Frente a la explicación binaria, dos fuerzas enfrentadas, a saber: la Reforma protestante versus la Contrarreforma católica, a mediados del siglo pasado fueron ganando terreno investigaciones sobre un conjunto de movimientos y personajes cuyas propuestas de transformación sociorreligiosa se alejaron tanto de las distintas vertientes del protestantismo como del catolicismo.
Los movimientos y personajes aludidos han sido agrupados bajo el nombre de Reforma radical.
Antes de que George Williams, investigador de la Universidad de Harvard, publicara en 1962 la primera edición de The Radical Reformation, ya había visto la luz un importante número de trabajos sobre algunos aspectos e integrantes del movimiento.
El mismo Williams hizo causa común con Ángel M. Mergal para conjuntar la antología Spiritual and Anabaptist Writers, publicada en 1957, que sirvió de modelo para la compilación de John H. Yoder, Textos escogidos de la Reforma radical, cuya tercera edición es de 2016.
La obra de George H. Williams tuvo una segunda edición en español, La Reforma Radical, publicada por el Fondo de Cultura Económica en 1983. Es un volumen de mil veintiséis páginas.
El autor revisó el texto de la edición original en inglés e hizo precisiones y algunas ampliaciones, de tal manera que consideró el editado en México un libro más completo que el dado a conocer en 1962.

__Instrucciones__
¿Puedes transcribir tal cual el fragmento del texto sobre la Reforma radical que va desde "El mismo Williams" hasta "conocer en 1962.", ambos incluidos?

__Material extraído__
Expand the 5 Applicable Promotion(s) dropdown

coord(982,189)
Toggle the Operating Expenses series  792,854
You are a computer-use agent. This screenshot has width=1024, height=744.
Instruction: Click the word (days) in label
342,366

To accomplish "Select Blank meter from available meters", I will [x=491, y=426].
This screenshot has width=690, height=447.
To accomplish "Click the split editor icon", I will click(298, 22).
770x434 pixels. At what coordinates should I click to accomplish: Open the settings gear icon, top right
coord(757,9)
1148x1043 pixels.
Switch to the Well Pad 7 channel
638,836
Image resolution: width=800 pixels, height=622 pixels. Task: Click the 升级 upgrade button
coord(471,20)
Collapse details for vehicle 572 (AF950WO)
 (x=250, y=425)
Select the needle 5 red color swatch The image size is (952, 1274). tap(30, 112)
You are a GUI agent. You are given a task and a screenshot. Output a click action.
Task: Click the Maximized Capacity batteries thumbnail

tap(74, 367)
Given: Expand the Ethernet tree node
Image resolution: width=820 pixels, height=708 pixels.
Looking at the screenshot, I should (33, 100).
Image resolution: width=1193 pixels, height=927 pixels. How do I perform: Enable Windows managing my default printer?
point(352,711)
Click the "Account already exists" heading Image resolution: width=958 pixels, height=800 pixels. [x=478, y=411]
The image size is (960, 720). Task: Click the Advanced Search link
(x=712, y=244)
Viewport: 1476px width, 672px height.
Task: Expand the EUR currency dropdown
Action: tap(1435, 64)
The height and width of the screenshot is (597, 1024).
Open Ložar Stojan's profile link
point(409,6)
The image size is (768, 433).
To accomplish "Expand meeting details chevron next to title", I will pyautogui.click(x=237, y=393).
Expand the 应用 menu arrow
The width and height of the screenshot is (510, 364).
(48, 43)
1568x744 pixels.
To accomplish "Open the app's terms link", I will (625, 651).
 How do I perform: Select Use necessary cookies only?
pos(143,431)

__Respuesta__
El mismo Williams hizo causa común con Ángel M. Mergal para conjuntar la antología Spiritual and Anabaptist Writers, publicada en 1957, que sirvió de modelo para la compilación de John H. Yoder, Textos escogidos de la Reforma radical, cuya tercera edición es de 2016.
La obra de George H. Williams tuvo una segunda edición en español, La Reforma Radical, publicada por el Fondo de Cultura Económica en 1983. Es un volumen de mil veintiséis páginas.
El autor revisó el texto de la edición original en inglés e hizo precisiones y algunas ampliaciones, de tal manera que consideró el editado en México un libro más completo que el dado a conocer en 1962.